## Provided information

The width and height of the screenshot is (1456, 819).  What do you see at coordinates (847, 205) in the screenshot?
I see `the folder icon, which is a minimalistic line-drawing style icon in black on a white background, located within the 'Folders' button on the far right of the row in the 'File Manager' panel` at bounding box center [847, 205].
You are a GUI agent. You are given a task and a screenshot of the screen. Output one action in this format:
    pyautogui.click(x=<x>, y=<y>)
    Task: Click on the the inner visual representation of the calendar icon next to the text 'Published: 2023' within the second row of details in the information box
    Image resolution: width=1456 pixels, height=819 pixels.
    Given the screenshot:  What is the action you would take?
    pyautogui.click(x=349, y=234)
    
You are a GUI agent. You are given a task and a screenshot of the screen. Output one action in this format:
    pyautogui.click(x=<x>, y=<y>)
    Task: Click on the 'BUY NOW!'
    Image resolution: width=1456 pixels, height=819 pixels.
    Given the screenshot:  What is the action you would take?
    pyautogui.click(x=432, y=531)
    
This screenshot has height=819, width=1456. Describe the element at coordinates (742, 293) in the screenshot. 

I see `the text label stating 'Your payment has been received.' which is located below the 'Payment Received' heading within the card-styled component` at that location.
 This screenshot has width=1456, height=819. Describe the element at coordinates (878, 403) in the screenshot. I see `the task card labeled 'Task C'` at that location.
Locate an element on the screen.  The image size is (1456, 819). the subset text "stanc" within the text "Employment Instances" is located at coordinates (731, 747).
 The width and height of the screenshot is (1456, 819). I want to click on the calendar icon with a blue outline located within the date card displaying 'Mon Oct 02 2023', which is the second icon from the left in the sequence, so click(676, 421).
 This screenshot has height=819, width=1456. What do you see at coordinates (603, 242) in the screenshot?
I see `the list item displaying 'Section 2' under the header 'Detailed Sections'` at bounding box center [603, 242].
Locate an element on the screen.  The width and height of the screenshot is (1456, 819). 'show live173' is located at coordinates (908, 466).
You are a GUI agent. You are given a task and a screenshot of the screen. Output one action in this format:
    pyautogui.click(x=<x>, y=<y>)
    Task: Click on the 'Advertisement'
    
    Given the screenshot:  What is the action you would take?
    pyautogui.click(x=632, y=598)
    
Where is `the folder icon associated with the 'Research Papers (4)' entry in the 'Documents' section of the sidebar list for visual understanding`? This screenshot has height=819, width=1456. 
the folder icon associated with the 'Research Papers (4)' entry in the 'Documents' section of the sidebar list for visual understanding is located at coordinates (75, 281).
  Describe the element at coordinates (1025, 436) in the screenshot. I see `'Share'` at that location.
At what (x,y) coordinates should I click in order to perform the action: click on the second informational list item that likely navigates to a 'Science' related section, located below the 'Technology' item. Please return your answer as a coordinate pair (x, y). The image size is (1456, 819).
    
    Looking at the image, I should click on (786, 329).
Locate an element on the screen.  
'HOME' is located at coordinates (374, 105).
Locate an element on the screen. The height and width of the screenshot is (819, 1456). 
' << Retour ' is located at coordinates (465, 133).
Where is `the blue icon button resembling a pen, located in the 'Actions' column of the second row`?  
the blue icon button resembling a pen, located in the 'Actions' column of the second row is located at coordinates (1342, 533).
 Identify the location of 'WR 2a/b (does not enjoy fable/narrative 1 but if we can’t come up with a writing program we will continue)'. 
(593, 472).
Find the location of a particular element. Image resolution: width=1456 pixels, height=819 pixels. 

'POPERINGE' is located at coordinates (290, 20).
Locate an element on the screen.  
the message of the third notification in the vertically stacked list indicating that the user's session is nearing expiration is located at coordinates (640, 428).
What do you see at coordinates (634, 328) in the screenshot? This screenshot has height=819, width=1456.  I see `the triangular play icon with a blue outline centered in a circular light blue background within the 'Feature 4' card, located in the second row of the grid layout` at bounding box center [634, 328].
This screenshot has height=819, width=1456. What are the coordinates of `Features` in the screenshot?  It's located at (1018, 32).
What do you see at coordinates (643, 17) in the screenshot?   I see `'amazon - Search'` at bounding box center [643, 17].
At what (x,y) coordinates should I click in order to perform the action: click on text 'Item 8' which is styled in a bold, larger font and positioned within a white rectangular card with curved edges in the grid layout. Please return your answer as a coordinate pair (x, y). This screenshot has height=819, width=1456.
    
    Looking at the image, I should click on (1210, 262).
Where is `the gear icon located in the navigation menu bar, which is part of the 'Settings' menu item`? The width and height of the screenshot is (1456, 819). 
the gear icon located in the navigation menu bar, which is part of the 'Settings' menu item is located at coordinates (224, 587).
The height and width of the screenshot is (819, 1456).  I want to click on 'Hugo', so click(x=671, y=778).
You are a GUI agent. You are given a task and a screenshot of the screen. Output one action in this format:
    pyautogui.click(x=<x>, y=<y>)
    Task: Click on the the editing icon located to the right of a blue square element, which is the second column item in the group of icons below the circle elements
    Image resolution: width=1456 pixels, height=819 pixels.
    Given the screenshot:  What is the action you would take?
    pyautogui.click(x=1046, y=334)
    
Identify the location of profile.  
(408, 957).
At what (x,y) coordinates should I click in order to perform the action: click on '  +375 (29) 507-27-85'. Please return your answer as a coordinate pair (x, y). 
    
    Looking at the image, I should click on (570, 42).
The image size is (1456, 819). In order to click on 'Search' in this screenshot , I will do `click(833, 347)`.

## Request
Rewrite all of the entries above, replacing every "GUI agent" with "desktop agent" and leaving everything else unchanged.

## The completed task
The width and height of the screenshot is (1456, 819).  What do you see at coordinates (847, 205) in the screenshot?
I see `the folder icon, which is a minimalistic line-drawing style icon in black on a white background, located within the 'Folders' button on the far right of the row in the 'File Manager' panel` at bounding box center [847, 205].
You are a desktop agent. You are given a task and a screenshot of the screen. Output one action in this format:
    pyautogui.click(x=<x>, y=<y>)
    Task: Click on the the inner visual representation of the calendar icon next to the text 'Published: 2023' within the second row of details in the information box
    Image resolution: width=1456 pixels, height=819 pixels.
    Given the screenshot:  What is the action you would take?
    pyautogui.click(x=349, y=234)
    
You are a desktop agent. You are given a task and a screenshot of the screen. Output one action in this format:
    pyautogui.click(x=<x>, y=<y>)
    Task: Click on the 'BUY NOW!'
    Image resolution: width=1456 pixels, height=819 pixels.
    Given the screenshot:  What is the action you would take?
    pyautogui.click(x=432, y=531)
    
This screenshot has height=819, width=1456. Describe the element at coordinates (742, 293) in the screenshot. 

I see `the text label stating 'Your payment has been received.' which is located below the 'Payment Received' heading within the card-styled component` at that location.
 This screenshot has width=1456, height=819. Describe the element at coordinates (878, 403) in the screenshot. I see `the task card labeled 'Task C'` at that location.
Locate an element on the screen.  The image size is (1456, 819). the subset text "stanc" within the text "Employment Instances" is located at coordinates (731, 747).
 The width and height of the screenshot is (1456, 819). I want to click on the calendar icon with a blue outline located within the date card displaying 'Mon Oct 02 2023', which is the second icon from the left in the sequence, so click(676, 421).
 This screenshot has height=819, width=1456. What do you see at coordinates (603, 242) in the screenshot?
I see `the list item displaying 'Section 2' under the header 'Detailed Sections'` at bounding box center [603, 242].
Locate an element on the screen.  The width and height of the screenshot is (1456, 819). 'show live173' is located at coordinates (908, 466).
You are a desktop agent. You are given a task and a screenshot of the screen. Output one action in this format:
    pyautogui.click(x=<x>, y=<y>)
    Task: Click on the 'Advertisement'
    
    Given the screenshot:  What is the action you would take?
    pyautogui.click(x=632, y=598)
    
Where is `the folder icon associated with the 'Research Papers (4)' entry in the 'Documents' section of the sidebar list for visual understanding`? This screenshot has height=819, width=1456. 
the folder icon associated with the 'Research Papers (4)' entry in the 'Documents' section of the sidebar list for visual understanding is located at coordinates (75, 281).
  Describe the element at coordinates (1025, 436) in the screenshot. I see `'Share'` at that location.
At what (x,y) coordinates should I click in order to perform the action: click on the second informational list item that likely navigates to a 'Science' related section, located below the 'Technology' item. Please return your answer as a coordinate pair (x, y). The image size is (1456, 819).
    
    Looking at the image, I should click on (786, 329).
Locate an element on the screen.  
'HOME' is located at coordinates (374, 105).
Locate an element on the screen. The height and width of the screenshot is (819, 1456). 
' << Retour ' is located at coordinates (465, 133).
Where is `the blue icon button resembling a pen, located in the 'Actions' column of the second row`?  
the blue icon button resembling a pen, located in the 'Actions' column of the second row is located at coordinates (1342, 533).
 Identify the location of 'WR 2a/b (does not enjoy fable/narrative 1 but if we can’t come up with a writing program we will continue)'. 
(593, 472).
Find the location of a particular element. Image resolution: width=1456 pixels, height=819 pixels. 

'POPERINGE' is located at coordinates (290, 20).
Locate an element on the screen.  
the message of the third notification in the vertically stacked list indicating that the user's session is nearing expiration is located at coordinates (640, 428).
What do you see at coordinates (634, 328) in the screenshot? This screenshot has height=819, width=1456.  I see `the triangular play icon with a blue outline centered in a circular light blue background within the 'Feature 4' card, located in the second row of the grid layout` at bounding box center [634, 328].
This screenshot has height=819, width=1456. What are the coordinates of `Features` in the screenshot?  It's located at (1018, 32).
What do you see at coordinates (643, 17) in the screenshot?   I see `'amazon - Search'` at bounding box center [643, 17].
At what (x,y) coordinates should I click in order to perform the action: click on text 'Item 8' which is styled in a bold, larger font and positioned within a white rectangular card with curved edges in the grid layout. Please return your answer as a coordinate pair (x, y). This screenshot has height=819, width=1456.
    
    Looking at the image, I should click on (1210, 262).
Where is `the gear icon located in the navigation menu bar, which is part of the 'Settings' menu item`? The width and height of the screenshot is (1456, 819). 
the gear icon located in the navigation menu bar, which is part of the 'Settings' menu item is located at coordinates (224, 587).
The height and width of the screenshot is (819, 1456).  I want to click on 'Hugo', so click(x=671, y=778).
You are a desktop agent. You are given a task and a screenshot of the screen. Output one action in this format:
    pyautogui.click(x=<x>, y=<y>)
    Task: Click on the the editing icon located to the right of a blue square element, which is the second column item in the group of icons below the circle elements
    Image resolution: width=1456 pixels, height=819 pixels.
    Given the screenshot:  What is the action you would take?
    pyautogui.click(x=1046, y=334)
    
Identify the location of profile.  
(408, 957).
At what (x,y) coordinates should I click in order to perform the action: click on '  +375 (29) 507-27-85'. Please return your answer as a coordinate pair (x, y). 
    
    Looking at the image, I should click on (570, 42).
The image size is (1456, 819). In order to click on 'Search' in this screenshot , I will do `click(833, 347)`.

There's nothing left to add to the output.